Each line below from the one containing "This screenshot has width=764, height=505." through the one containing "Image resolution: width=885" should be output exactly as it stands, and no other line should appear.
----- Supplied records
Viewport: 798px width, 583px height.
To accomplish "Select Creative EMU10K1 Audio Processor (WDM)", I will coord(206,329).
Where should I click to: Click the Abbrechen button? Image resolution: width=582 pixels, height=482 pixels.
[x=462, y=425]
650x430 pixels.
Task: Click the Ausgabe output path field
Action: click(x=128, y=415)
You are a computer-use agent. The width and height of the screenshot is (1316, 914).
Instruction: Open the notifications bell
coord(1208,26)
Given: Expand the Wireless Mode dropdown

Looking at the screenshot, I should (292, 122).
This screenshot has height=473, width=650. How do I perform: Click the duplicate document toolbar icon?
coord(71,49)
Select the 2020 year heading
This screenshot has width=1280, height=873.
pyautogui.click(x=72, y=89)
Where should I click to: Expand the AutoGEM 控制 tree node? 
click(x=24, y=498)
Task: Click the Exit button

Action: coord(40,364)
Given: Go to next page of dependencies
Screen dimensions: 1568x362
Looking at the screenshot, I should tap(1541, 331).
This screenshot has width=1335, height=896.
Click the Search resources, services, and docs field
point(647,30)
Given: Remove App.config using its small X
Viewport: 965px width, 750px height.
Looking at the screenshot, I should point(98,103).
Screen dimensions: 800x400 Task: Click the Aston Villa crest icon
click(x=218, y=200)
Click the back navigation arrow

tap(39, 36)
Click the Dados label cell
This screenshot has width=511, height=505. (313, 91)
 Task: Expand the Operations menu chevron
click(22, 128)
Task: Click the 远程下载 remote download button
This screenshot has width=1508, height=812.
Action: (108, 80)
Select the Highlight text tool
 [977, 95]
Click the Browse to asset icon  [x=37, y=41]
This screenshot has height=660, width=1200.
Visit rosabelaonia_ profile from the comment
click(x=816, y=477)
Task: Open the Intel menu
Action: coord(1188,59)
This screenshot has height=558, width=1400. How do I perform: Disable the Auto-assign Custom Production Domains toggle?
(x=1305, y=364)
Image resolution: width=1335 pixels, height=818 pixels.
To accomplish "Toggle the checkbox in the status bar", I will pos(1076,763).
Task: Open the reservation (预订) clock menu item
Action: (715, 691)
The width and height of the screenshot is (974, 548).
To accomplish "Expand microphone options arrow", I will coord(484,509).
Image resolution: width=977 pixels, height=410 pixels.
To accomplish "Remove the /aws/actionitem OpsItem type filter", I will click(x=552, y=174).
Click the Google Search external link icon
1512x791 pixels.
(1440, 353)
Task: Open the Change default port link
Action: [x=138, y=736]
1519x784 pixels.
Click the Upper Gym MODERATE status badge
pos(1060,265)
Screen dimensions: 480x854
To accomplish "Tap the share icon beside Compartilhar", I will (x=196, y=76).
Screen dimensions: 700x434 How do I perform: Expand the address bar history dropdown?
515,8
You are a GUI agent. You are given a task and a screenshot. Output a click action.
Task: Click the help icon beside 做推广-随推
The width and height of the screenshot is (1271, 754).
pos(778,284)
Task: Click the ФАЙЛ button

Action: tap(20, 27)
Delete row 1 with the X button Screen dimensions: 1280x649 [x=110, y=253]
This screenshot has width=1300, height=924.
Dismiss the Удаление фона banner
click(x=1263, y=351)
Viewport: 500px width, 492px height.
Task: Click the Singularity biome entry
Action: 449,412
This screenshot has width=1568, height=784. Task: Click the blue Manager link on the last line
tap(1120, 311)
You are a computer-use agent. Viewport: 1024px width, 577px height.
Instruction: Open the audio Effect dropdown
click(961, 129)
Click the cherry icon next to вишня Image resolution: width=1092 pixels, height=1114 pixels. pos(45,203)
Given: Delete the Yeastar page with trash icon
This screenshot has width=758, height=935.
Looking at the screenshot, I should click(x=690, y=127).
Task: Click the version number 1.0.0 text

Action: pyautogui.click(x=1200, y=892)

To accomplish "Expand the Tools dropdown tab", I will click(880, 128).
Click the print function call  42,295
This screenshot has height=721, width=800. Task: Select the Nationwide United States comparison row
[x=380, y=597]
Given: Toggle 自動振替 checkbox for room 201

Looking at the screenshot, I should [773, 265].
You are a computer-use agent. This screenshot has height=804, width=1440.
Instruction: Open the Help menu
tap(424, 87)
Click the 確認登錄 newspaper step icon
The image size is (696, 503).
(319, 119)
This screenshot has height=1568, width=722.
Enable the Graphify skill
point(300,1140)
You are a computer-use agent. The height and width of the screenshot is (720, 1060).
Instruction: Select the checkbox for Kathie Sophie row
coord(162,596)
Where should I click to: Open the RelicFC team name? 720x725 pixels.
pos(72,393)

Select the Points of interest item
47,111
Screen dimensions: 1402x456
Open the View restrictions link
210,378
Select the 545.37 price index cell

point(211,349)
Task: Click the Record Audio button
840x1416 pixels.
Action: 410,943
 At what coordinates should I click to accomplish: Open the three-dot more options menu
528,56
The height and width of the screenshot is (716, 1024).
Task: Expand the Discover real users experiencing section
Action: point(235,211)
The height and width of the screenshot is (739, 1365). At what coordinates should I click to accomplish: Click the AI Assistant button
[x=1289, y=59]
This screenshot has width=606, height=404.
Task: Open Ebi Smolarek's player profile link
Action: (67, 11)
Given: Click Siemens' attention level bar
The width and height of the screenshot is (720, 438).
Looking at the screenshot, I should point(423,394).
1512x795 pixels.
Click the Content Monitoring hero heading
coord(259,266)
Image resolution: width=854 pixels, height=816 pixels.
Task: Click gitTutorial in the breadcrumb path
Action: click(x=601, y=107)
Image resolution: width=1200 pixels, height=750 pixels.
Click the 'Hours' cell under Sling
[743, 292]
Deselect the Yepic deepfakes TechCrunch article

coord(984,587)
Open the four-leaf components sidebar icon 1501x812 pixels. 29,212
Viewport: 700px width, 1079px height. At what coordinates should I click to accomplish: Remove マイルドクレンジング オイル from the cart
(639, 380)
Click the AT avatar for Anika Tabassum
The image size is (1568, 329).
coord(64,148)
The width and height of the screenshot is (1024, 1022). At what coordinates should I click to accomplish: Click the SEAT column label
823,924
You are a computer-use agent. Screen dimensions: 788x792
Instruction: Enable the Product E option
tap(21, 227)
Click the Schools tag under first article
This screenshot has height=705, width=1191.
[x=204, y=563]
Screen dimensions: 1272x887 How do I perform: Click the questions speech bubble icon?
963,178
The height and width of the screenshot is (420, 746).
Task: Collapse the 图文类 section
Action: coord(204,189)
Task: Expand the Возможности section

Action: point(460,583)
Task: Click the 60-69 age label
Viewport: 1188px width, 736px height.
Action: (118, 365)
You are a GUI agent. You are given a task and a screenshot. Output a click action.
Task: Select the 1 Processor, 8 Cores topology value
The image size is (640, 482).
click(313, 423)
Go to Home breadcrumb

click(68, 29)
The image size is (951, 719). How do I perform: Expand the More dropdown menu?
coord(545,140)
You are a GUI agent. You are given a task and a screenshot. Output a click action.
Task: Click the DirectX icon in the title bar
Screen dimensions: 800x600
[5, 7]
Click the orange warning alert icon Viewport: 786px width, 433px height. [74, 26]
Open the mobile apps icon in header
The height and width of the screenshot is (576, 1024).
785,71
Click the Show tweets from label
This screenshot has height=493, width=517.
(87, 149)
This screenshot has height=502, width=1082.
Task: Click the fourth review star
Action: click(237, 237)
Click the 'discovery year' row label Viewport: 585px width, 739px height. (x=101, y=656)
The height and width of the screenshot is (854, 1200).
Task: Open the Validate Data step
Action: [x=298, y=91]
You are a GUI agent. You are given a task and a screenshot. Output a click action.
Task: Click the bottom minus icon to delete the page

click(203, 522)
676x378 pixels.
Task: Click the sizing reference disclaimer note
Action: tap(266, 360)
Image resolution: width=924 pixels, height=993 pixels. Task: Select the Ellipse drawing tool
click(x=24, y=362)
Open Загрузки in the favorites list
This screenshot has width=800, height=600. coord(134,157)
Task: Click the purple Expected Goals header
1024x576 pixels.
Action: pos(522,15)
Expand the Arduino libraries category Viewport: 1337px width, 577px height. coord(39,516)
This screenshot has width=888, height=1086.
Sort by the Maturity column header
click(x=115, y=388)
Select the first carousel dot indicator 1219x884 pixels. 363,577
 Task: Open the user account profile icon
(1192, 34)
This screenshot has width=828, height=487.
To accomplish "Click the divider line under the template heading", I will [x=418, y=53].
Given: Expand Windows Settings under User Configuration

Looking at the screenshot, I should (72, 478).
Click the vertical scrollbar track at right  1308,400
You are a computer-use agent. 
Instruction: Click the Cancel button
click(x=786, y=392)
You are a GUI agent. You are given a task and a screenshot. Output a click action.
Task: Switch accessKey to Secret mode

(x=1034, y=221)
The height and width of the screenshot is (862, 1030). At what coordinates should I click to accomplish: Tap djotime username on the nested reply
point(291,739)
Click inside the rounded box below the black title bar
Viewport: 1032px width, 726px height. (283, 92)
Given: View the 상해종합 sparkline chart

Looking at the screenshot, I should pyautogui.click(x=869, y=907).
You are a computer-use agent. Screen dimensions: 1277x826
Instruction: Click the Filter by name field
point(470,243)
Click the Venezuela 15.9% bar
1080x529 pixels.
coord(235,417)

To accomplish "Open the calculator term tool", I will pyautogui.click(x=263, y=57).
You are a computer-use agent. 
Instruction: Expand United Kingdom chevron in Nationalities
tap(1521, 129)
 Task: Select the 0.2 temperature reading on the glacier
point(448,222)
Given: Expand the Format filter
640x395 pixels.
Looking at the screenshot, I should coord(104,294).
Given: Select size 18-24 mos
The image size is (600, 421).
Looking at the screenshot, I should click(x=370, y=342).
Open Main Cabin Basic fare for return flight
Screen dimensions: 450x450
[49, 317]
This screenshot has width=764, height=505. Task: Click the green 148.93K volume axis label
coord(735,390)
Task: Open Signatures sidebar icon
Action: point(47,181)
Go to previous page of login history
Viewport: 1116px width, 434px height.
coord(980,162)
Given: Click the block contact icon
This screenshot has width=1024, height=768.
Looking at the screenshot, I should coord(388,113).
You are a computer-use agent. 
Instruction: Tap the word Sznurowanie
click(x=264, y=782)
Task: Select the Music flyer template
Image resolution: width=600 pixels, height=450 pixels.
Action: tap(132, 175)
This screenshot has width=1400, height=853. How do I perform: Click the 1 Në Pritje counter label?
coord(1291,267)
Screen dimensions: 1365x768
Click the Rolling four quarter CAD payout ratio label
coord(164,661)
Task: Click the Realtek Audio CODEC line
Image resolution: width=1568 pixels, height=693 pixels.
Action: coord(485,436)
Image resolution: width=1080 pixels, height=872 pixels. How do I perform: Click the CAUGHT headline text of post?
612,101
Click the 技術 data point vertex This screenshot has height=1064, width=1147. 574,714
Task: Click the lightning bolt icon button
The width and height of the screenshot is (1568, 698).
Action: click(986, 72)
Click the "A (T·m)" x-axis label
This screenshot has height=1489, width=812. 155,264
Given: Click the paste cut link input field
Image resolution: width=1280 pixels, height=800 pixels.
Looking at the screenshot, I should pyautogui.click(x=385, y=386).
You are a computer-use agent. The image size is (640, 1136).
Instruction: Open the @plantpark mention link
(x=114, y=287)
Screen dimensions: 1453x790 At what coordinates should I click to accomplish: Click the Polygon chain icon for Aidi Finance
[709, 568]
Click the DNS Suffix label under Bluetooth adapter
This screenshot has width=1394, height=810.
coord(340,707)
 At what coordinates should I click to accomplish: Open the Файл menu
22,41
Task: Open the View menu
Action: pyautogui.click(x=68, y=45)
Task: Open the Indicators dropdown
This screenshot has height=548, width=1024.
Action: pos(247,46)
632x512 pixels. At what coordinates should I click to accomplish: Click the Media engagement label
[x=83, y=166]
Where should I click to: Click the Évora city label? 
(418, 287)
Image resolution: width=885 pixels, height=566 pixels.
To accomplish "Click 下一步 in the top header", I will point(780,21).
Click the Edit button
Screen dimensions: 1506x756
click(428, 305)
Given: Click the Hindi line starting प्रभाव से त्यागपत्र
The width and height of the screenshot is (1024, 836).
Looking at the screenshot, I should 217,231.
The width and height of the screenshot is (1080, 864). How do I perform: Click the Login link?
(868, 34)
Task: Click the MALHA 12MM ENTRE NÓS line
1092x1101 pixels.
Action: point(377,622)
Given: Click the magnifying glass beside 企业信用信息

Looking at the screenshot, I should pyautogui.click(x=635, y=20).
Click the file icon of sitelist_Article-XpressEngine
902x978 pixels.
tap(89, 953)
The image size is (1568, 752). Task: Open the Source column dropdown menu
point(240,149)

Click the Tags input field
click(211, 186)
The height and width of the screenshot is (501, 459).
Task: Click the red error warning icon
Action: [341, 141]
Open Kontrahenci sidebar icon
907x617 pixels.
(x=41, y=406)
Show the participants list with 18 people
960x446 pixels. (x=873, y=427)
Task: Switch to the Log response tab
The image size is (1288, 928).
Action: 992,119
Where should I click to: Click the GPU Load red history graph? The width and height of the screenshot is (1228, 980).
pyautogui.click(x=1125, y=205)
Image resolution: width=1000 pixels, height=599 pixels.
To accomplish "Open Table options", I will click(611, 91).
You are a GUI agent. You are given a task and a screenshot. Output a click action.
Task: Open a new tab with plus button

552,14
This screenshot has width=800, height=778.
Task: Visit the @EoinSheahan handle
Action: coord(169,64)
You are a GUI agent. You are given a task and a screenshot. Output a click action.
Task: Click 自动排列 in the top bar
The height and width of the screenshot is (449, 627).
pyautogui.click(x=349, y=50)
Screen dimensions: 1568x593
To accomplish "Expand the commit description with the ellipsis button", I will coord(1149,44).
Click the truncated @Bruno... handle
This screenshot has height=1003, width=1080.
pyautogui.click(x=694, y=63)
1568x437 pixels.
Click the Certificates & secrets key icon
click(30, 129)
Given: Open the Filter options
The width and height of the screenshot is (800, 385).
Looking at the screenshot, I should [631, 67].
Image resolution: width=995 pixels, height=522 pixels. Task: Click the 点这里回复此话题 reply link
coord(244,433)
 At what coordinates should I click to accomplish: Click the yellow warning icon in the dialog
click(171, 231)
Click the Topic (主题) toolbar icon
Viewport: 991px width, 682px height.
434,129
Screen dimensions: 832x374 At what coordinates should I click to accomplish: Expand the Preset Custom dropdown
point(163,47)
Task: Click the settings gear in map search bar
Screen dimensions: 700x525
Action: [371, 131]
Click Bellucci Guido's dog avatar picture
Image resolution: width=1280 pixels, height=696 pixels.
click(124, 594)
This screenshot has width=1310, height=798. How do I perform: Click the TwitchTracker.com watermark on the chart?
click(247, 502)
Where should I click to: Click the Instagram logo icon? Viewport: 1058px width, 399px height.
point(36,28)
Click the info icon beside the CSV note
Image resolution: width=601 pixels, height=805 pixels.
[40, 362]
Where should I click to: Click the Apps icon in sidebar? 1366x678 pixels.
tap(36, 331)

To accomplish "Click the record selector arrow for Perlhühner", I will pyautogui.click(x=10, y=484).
----------
> [Answer section]
This screenshot has width=764, height=505. Task: Click the green 148.93K volume axis label
coord(735,390)
Task: Open Signatures sidebar icon
Action: point(47,181)
Go to previous page of login history
Viewport: 1116px width, 434px height.
coord(980,162)
Given: Click the block contact icon
This screenshot has width=1024, height=768.
Looking at the screenshot, I should coord(388,113).
You are a computer-use agent. 
Instruction: Tap the word Sznurowanie
click(x=264, y=782)
Task: Select the Music flyer template
Image resolution: width=600 pixels, height=450 pixels.
Action: tap(132, 175)
This screenshot has width=1400, height=853. How do I perform: Click the 1 Në Pritje counter label?
coord(1291,267)
Screen dimensions: 1365x768
Click the Rolling four quarter CAD payout ratio label
coord(164,661)
Task: Click the Realtek Audio CODEC line
Image resolution: width=1568 pixels, height=693 pixels.
Action: coord(485,436)
Image resolution: width=1080 pixels, height=872 pixels. How do I perform: Click the CAUGHT headline text of post?
612,101
Click the 技術 data point vertex This screenshot has height=1064, width=1147. 574,714
Task: Click the lightning bolt icon button
The width and height of the screenshot is (1568, 698).
Action: click(986, 72)
Click the "A (T·m)" x-axis label
This screenshot has height=1489, width=812. 155,264
Given: Click the paste cut link input field
Image resolution: width=1280 pixels, height=800 pixels.
Looking at the screenshot, I should pyautogui.click(x=385, y=386).
You are a computer-use agent. The image size is (640, 1136).
Instruction: Open the @plantpark mention link
(x=114, y=287)
Screen dimensions: 1453x790 At what coordinates should I click to accomplish: Click the Polygon chain icon for Aidi Finance
[709, 568]
Click the DNS Suffix label under Bluetooth adapter
This screenshot has width=1394, height=810.
coord(340,707)
 At what coordinates should I click to accomplish: Open the Файл menu
22,41
Task: Open the View menu
Action: pyautogui.click(x=68, y=45)
Task: Open the Indicators dropdown
This screenshot has height=548, width=1024.
Action: pos(247,46)
632x512 pixels. At what coordinates should I click to accomplish: Click the Media engagement label
[x=83, y=166]
Where should I click to: Click the Évora city label? 
(418, 287)
Image resolution: width=885 pixels, height=566 pixels.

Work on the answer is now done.